> AIM OF THE EXERCISE
Among the entries that follow, find every line with the word "computer" and copy it.

> SOURCE RECORDS
---

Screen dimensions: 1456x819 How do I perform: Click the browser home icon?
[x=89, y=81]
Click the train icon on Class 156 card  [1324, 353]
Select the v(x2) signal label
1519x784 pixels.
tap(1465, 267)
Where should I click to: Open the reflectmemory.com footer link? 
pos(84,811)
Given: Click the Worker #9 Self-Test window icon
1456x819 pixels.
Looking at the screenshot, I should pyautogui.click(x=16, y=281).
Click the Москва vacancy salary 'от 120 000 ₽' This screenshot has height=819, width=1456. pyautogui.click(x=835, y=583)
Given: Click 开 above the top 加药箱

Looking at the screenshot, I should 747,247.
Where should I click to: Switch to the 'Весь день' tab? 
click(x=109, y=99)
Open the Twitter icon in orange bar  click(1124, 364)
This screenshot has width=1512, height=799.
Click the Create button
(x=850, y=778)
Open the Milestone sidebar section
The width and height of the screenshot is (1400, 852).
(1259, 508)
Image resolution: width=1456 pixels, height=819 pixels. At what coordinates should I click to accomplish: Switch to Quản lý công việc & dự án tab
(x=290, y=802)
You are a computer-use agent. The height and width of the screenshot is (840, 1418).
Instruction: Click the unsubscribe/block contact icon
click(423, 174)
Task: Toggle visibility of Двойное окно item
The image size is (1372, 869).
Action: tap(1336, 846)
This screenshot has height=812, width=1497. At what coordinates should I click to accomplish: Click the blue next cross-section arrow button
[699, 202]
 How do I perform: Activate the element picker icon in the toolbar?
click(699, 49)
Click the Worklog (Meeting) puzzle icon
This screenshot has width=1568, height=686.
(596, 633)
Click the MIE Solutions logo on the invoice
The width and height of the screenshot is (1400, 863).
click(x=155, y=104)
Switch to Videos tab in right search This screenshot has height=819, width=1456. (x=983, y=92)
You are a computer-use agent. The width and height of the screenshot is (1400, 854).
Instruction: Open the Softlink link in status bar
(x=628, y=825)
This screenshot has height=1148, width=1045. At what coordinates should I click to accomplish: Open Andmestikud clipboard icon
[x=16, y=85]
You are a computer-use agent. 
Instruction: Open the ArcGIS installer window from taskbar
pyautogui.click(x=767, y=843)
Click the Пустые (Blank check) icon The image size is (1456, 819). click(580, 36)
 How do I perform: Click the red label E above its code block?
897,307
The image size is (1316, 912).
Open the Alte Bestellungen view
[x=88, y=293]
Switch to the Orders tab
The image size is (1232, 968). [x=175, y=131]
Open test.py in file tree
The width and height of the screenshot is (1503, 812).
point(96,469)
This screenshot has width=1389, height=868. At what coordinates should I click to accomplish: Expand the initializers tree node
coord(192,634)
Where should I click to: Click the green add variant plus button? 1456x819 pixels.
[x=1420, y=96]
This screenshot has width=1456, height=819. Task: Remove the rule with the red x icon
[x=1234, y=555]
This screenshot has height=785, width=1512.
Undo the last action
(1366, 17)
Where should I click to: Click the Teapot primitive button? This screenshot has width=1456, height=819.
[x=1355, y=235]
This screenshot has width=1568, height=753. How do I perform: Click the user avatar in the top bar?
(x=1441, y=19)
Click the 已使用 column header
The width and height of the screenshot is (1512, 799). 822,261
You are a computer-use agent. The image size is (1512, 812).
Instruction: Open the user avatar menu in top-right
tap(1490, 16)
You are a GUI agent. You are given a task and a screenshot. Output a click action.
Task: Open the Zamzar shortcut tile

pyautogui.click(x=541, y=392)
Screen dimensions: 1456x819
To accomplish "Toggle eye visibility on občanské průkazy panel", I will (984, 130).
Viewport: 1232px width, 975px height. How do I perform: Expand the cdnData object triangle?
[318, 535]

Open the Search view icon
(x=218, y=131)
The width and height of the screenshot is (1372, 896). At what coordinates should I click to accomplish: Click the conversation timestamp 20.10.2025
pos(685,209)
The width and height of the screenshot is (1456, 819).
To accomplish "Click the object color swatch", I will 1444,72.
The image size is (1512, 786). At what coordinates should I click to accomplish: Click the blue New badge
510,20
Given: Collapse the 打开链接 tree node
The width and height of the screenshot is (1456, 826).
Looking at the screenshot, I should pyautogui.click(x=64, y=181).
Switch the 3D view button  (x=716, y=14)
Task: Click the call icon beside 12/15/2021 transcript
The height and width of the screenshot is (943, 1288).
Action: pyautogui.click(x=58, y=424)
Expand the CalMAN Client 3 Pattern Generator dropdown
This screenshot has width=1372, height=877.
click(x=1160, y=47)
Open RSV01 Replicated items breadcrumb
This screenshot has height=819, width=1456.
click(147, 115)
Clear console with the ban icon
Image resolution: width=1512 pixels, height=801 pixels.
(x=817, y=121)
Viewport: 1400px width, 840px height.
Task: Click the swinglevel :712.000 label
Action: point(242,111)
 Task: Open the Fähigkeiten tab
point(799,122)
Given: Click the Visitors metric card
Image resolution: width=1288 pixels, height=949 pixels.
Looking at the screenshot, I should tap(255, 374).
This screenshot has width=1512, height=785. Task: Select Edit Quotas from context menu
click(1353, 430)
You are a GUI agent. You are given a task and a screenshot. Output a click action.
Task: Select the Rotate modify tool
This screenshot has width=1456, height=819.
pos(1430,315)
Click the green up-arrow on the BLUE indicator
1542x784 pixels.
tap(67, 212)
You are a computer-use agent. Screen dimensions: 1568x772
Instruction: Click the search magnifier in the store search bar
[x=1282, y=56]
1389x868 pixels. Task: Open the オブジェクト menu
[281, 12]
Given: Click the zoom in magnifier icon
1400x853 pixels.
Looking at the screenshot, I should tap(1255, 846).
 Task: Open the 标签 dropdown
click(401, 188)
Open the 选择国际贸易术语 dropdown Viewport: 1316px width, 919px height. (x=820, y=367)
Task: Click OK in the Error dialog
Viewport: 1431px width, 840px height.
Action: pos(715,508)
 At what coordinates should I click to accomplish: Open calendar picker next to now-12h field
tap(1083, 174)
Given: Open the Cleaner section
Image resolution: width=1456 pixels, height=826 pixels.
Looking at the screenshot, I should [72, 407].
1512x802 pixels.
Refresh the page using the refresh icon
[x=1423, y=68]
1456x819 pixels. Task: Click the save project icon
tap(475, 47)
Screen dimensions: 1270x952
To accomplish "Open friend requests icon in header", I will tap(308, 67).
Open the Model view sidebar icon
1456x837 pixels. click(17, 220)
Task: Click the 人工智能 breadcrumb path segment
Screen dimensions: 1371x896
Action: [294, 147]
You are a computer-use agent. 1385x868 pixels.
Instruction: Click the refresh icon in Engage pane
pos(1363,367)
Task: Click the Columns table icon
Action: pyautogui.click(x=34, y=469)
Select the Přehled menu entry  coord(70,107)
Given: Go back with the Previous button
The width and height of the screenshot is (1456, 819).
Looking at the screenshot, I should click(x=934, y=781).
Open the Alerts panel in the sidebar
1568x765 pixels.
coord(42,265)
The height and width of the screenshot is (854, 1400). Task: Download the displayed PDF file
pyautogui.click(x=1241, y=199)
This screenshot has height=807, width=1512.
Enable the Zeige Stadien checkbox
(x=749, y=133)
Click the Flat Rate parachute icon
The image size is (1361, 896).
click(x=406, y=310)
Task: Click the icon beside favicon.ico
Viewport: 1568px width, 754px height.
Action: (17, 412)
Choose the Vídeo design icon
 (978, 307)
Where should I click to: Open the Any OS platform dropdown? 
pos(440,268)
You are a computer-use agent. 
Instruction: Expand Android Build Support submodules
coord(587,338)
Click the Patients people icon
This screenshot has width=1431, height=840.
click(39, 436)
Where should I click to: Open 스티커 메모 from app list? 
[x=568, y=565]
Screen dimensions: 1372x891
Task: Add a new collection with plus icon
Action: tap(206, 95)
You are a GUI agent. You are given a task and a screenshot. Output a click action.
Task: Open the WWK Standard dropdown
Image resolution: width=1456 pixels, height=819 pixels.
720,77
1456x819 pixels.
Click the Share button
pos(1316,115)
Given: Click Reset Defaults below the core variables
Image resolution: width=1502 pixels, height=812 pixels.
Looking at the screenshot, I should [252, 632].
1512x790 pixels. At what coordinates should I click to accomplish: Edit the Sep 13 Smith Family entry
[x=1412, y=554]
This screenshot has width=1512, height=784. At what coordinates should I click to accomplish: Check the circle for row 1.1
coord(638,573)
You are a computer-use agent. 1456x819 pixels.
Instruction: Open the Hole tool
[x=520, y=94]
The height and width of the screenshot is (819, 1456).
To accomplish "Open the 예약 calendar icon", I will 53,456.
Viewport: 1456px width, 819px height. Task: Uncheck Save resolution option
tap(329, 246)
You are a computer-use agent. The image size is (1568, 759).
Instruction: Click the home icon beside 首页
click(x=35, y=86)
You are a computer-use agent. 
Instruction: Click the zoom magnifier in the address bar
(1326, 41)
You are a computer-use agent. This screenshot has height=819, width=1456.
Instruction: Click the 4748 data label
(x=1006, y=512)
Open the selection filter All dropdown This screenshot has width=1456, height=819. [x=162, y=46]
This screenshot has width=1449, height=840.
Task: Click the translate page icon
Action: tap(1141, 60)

---

> RESPONSE
You are a computer-use agent. The height and width of the screenshot is (840, 1418).
You are a computer-use agent. The width and height of the screenshot is (1400, 854).
You are a computer-use agent. 
You are a computer-use agent. The image size is (1512, 812).
You are a computer-use agent. Screen dimensions: 1568x772
You are a computer-use agent. 1385x868 pixels.
You are a computer-use agent. 
You are a computer-use agent. 1456x819 pixels.
You are a computer-use agent. The image size is (1568, 759).
You are a computer-use agent. 
You are a computer-use agent. This screenshot has height=819, width=1456.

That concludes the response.